Dei suoi scritti sono rimasti articoli, lettere e carteggi, ma non esiste invece un’opera strutturata che descriva per filo e per segno il pensiero politico-culturale di Caffi.
Per capire alcune caratteristiche chiave del Caffi intellettuale mi affido ad un’intervista realizzata dalla rivista “Una Città” allo storico Marco Bresciani, professore di Storia della Globalizzazione e Storia d’Europa all’Università di Firenze. Bresciani è il più grande biografo italiano di Andrea caffi, nel 2009 ha pubblicato il libro “La rivoluzione perduta. Andrea Caffi nell’Europa del Novecento” edito da Il Mulino.
“Sì, è vero, Caffi è un personaggio interessante, affascinante, ma sconosciuto; appartiene a quel genere di intellettuale appartato e riservato che, come altri nel suo tempo, rimase sempre ai margini della vita pubblica e culturale dell’Europa tra ‘800 e ‘900, nonostante avesse stabilito, durante un’esistenza molto avventurosa, contatti e relazioni con i personaggi più diversi, soprattutto non appartenenti alla sfera politica. Ebbe una vita errabonda che lo portò ad attraversare tutte le vicende del secolo, dalla Grande Guerra alla rivoluzione russa, alle tirannie degli anni ‘20-’30 (fascismo, nazismo e stalinismo) fino alla Seconda Guerra Mondiale”. (Marco Bresciani)
Un tema centrale nel pensiero politico di Caffi è stata la nonviolenza. Egli sosteneva: «Se il socialismo ha da essere una vera liberazione dell’uomo, dobbiamo cominciare col respingere come la maggiore delle assurdità ogni nozione di guerra fatta dai socialisti, o da uno Stato diretto in nome dei socialisti».

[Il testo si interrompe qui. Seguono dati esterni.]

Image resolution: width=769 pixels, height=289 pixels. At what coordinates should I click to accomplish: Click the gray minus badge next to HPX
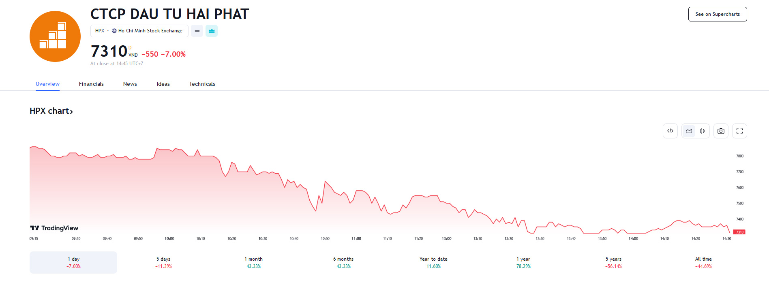pos(197,31)
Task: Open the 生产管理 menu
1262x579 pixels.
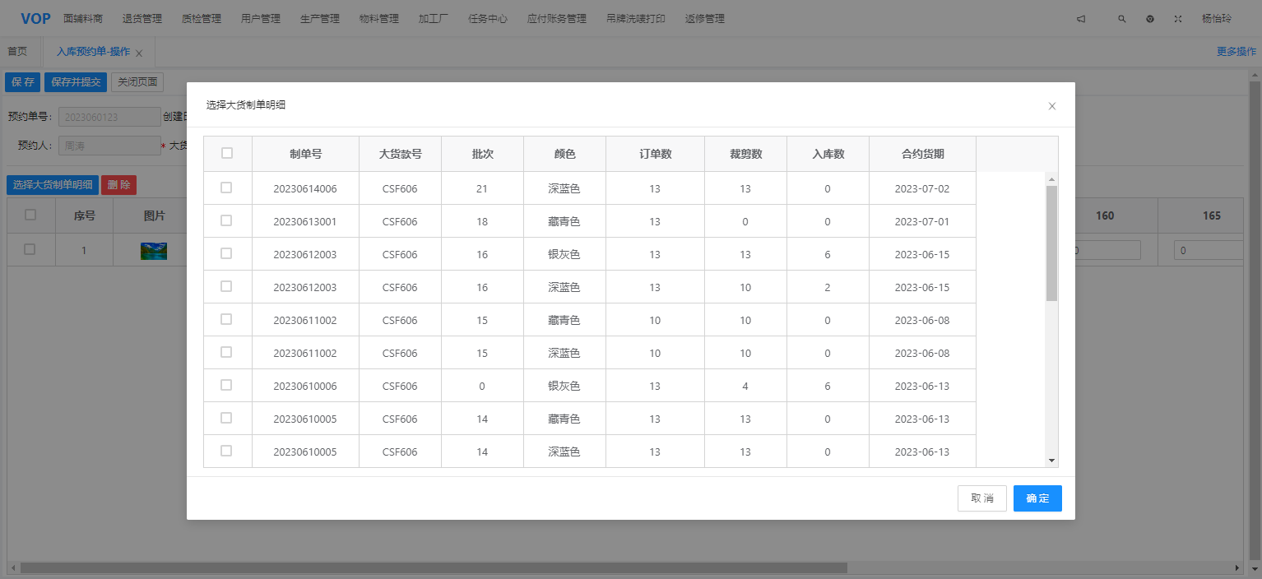Action: tap(319, 19)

Lo scrisse in un testo del 1946, dal titolo “Contro la guerra. Violenza e liberazione”, dalla cui lettura possiamo comprendere la potenza culturale di un grande intellettuale del ‘900.

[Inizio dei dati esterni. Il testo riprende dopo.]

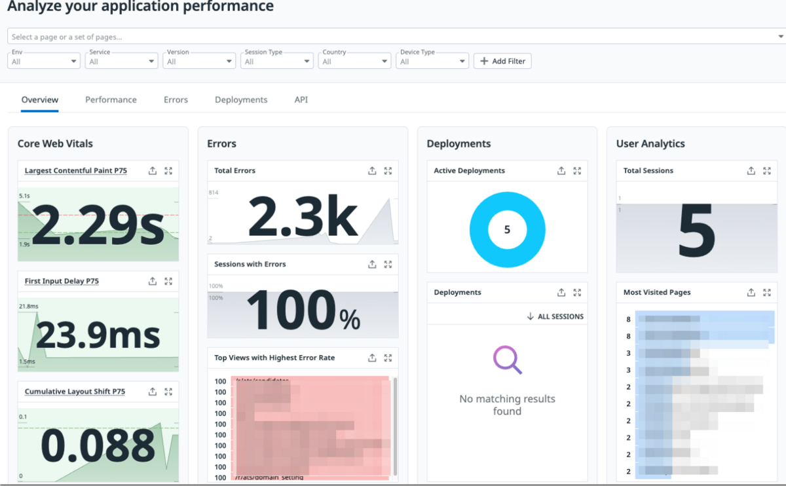Open the Country filter dropdown
This screenshot has width=786, height=486.
coord(354,61)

“L’approdo alla non violenza parte da una riflessione estremamente acuta (che tra l’altro è stata ripresa dalle acquisizioni più recenti della storiografia), che prende forma alla fine della Seconda Guerra Mondiale, la prima vera e propria guerra totale, che egli identificò soprattutto nei simboli di Auschwitz e Hiroshima.
Caffi si era reso conto che quegli eventi altro non erano che l’esito ultimo di quella modernità che aveva iniziato a dispiegarsi fin dall’estate del 1914, e identificava il XX secolo come età della violenza totale.
Ecco, di fronte a questo scenario, Caffi decise di assumere una posizione di rifiuto radicale della violenza, anche qualora fosse una violenza giusta. Da qui discende, e diventa comprensibile, il suo atteggiamento di non totale adesione alla Resistenza, soprattutto al suo approccio in chiave retorica e a tutto quello che rappresentò nel dopoguerra in termini di monumentalizzazione di quella esperienza, di retorica dell’eroe, di elogio della violenza giusta, e via dicendo. Caffi ne prese le distanze con una posizione in qualche modo astorica, che aderiva pienamente all’ideale etico della non violenza -da qui il suo rapporto con Capitini e con alcune espressioni del movimento pacifista- ben attento, però, a distinguersi dal movimento per la pace filocomunista.” (Marco Bresciani)
Fonti:
- G. Landi, Politica e cultura nel pensiero di Andrea Caffi, rivista socialismo libertario.
- U. Perolino, Socialità e mito negli scritti di Andrea Caffi
- https://www.unacitta.it/newsite/intervista.asp?id=1251#
- Marco Bresciani, La rivoluzione perduta: Andrea Caffi nell’Europa del Novecento, Bologna, Il Mulino, 2009, p. 310.